PENTAGON DELAYS PUBLICATION OF NEW BOOK
The Department of Defense says that a forthcoming book about the war in Afghanistan contains classified information, and that it should not be put on the market in its current form. Instead, the Pentagon is considering whether to purchase and destroy the entire first printing of the book, "Operation Dark Heart" by Anthony A. Shaffer, while a revised edition is prepared. The controversy was first reported by the New York Times in "Pentagon Plan: Buying Books to Keep Secrets" by Scott Shane, September 10.
Shaffer, the book's author, is a former Defense Intelligence Agency (DIA) officer and Army lieutenant colonel. He submitted the manuscript to the Army for prepublication review and received permission to proceed earlier this year. The book was printed and prepared for release at the end of August by the publisher, St. Martin's Press.
But prior to the publication date, a copy of the manuscript was obtained by DIA and other intelligence agencies, all of whom raised new objections to its publication.
"DIA's preliminary classification review of this manuscript has identified significant classified information, the release of which I have determined could reasonably be expected to cause serious damage to national security," wrote DIA Director Lt. Gen. Ronald L. Burgess, Jr. in an August 6 memo.
"I have also been informed that United States Special Operations Command (USSOCOM), the Central Intelligence Agency (CIA) and the National Security Agency (NSA) have determined that the manuscript contains classified information concerning their activities. In the case of NSA, this includes information classified at the TOP SECRET level," Gen. Burgess wrote. He directed that Lt. Col. Shaffer be "ordered to take all necessary action to direct his publisher to withhold publication of the book" pending a new security review.

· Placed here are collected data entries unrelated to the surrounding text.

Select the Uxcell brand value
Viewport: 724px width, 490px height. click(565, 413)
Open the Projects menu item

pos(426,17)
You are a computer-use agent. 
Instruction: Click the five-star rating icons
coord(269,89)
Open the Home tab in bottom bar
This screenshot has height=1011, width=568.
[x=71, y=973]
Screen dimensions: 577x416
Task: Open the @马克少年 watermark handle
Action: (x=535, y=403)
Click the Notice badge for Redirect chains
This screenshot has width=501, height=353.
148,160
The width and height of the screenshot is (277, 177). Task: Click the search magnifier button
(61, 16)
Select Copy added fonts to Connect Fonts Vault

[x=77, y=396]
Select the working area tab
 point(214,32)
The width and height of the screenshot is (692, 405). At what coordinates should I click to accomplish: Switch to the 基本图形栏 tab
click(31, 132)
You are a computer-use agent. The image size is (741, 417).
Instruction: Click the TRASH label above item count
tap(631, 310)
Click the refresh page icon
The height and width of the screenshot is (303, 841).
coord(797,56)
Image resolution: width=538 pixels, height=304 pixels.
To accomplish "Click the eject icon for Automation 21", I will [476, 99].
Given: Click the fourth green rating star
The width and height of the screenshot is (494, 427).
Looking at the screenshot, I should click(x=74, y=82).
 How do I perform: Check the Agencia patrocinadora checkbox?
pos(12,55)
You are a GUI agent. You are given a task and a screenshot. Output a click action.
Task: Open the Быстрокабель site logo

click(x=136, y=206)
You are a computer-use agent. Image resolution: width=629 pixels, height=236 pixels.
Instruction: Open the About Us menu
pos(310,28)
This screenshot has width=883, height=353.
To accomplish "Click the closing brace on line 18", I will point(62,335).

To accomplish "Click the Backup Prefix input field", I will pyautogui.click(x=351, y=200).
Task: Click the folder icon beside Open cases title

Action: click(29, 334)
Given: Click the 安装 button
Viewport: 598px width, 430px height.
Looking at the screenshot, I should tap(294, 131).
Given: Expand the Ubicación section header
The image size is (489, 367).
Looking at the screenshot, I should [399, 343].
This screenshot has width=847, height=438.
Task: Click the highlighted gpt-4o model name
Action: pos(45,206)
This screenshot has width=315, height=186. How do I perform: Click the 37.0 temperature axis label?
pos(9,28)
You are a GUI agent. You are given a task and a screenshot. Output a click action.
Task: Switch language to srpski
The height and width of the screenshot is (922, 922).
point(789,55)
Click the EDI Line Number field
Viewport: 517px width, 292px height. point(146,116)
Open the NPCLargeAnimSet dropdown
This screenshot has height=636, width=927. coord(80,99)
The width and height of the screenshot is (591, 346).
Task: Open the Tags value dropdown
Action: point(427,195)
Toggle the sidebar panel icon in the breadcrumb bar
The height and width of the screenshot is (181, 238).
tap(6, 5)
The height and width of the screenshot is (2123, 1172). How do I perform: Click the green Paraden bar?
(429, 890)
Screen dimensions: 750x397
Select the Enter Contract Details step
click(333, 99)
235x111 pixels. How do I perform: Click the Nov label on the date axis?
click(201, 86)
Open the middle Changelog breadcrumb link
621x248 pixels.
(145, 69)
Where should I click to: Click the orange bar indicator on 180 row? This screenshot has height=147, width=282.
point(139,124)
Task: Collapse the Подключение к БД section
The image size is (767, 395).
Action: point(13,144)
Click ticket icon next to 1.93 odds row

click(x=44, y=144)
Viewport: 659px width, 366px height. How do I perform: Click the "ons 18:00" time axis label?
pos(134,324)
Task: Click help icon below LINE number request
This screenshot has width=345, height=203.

But the Pentagon now faces a policy conundrum due to the fact that numerous review copies of the book are already circulating in the public domain. (We picked up a couple of them last week.) What this means is that any effort to selectively censor the manuscript at this late date would actually tend to highlight and validate those portions of the text that agencies believe are sensitive, not to conceal them.
Therefore, as a practical security policy matter, it seems that the Pentagon's best move would be to do nothing and to allow the book to be published without further interference.